"""

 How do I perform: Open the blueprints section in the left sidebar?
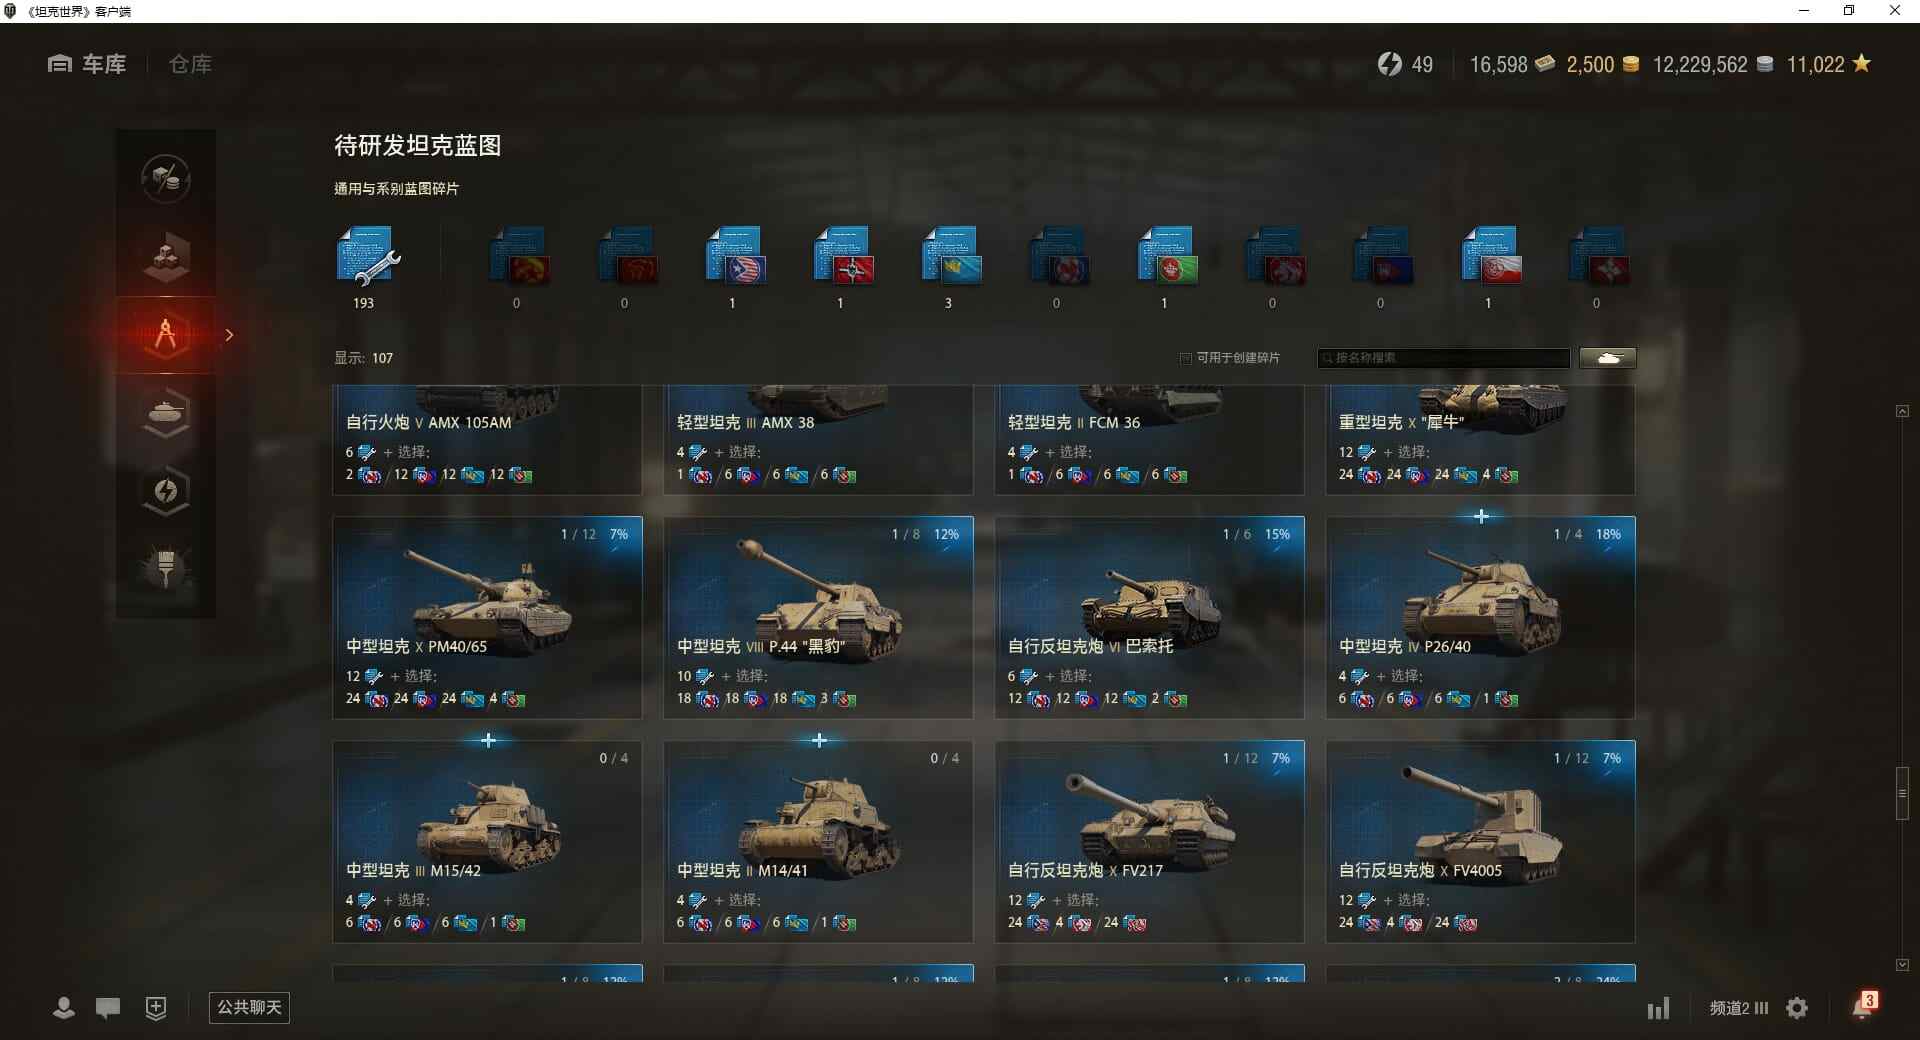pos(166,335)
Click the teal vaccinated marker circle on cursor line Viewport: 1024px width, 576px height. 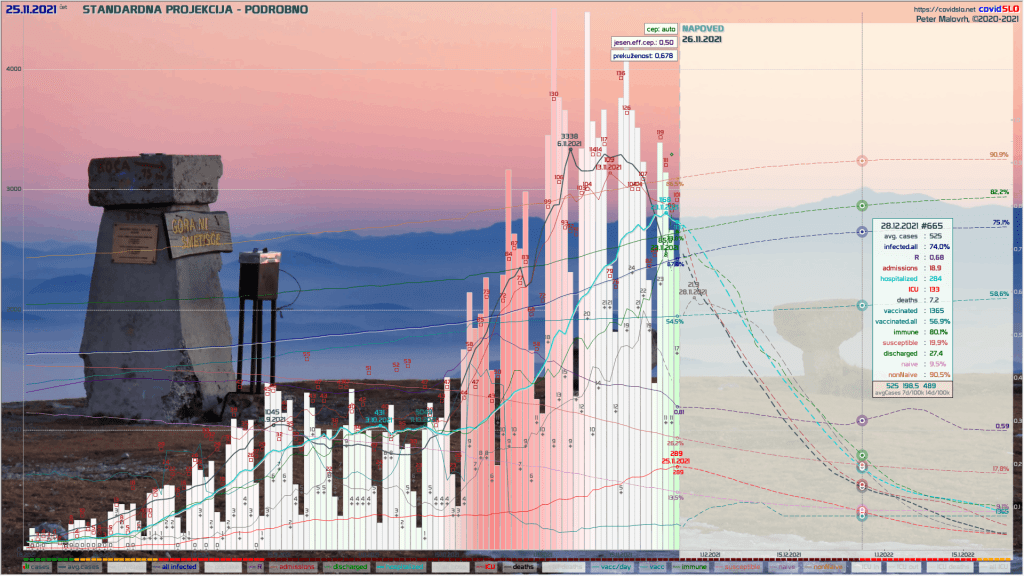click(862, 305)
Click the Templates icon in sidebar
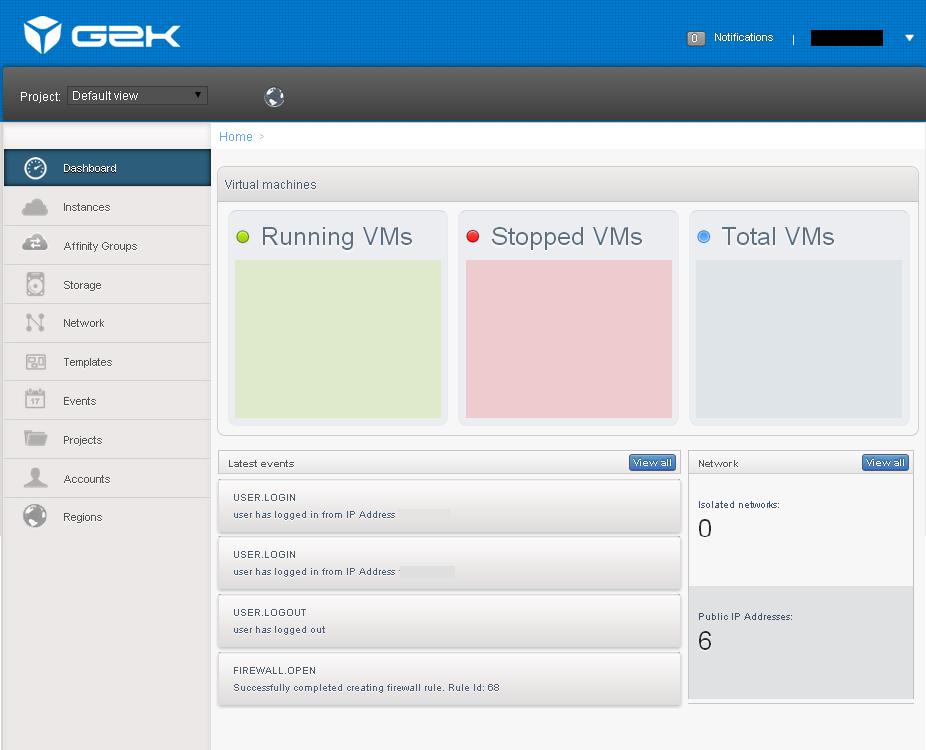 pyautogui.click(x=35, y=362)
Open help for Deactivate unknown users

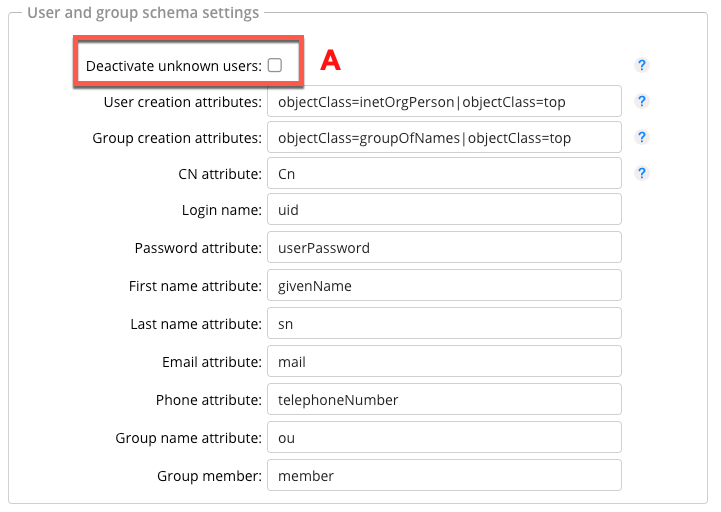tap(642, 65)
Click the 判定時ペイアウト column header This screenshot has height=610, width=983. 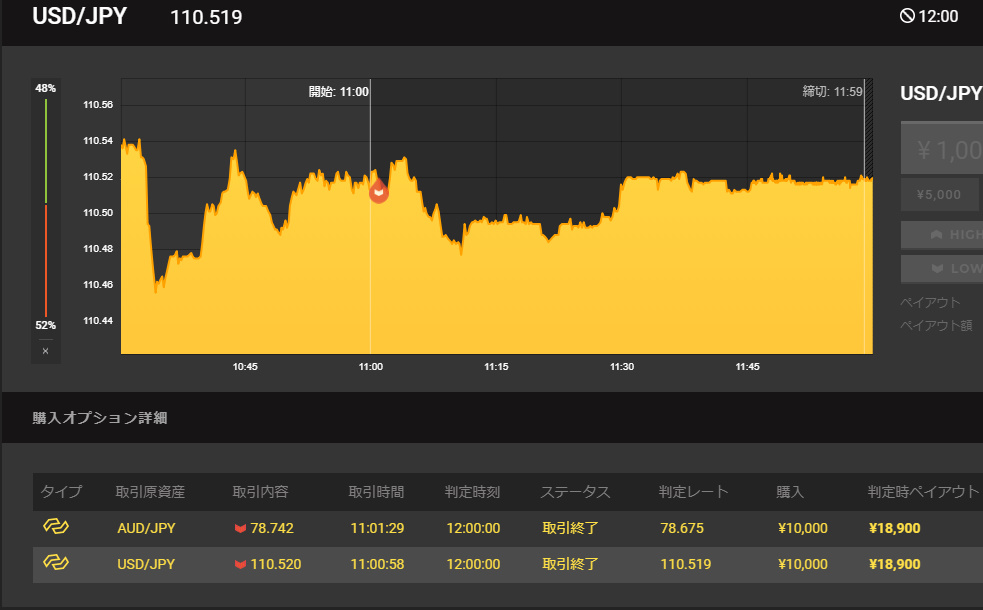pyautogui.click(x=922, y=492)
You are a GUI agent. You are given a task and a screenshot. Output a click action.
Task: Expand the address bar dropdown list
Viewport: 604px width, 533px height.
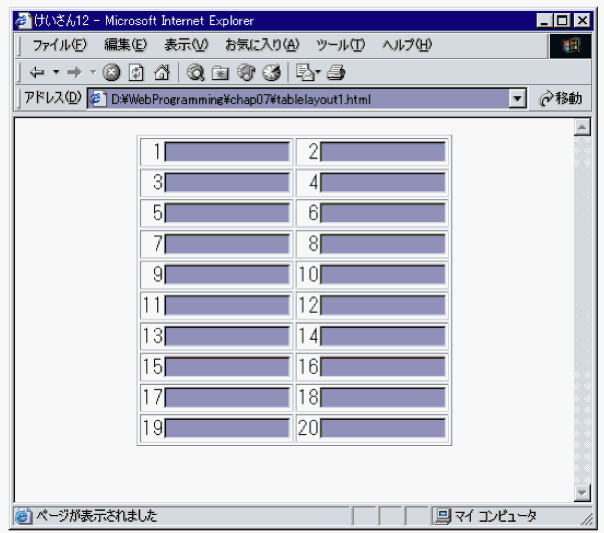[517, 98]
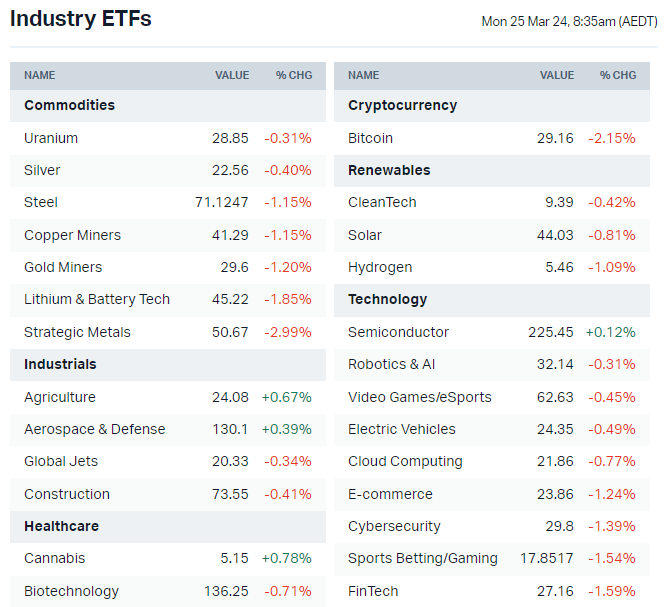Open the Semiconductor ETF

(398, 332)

"""

Reproduce exactly and only the lines from the line that contains "Task: Expand the address bar dropdown list" to the end of the data above, both ends included. No pictures go in the copy.

## [ANSWER TO THE EXERCISE]
Task: Expand the address bar dropdown list
Viewport: 604px width, 533px height.
[517, 98]
Open the Semiconductor ETF

(398, 332)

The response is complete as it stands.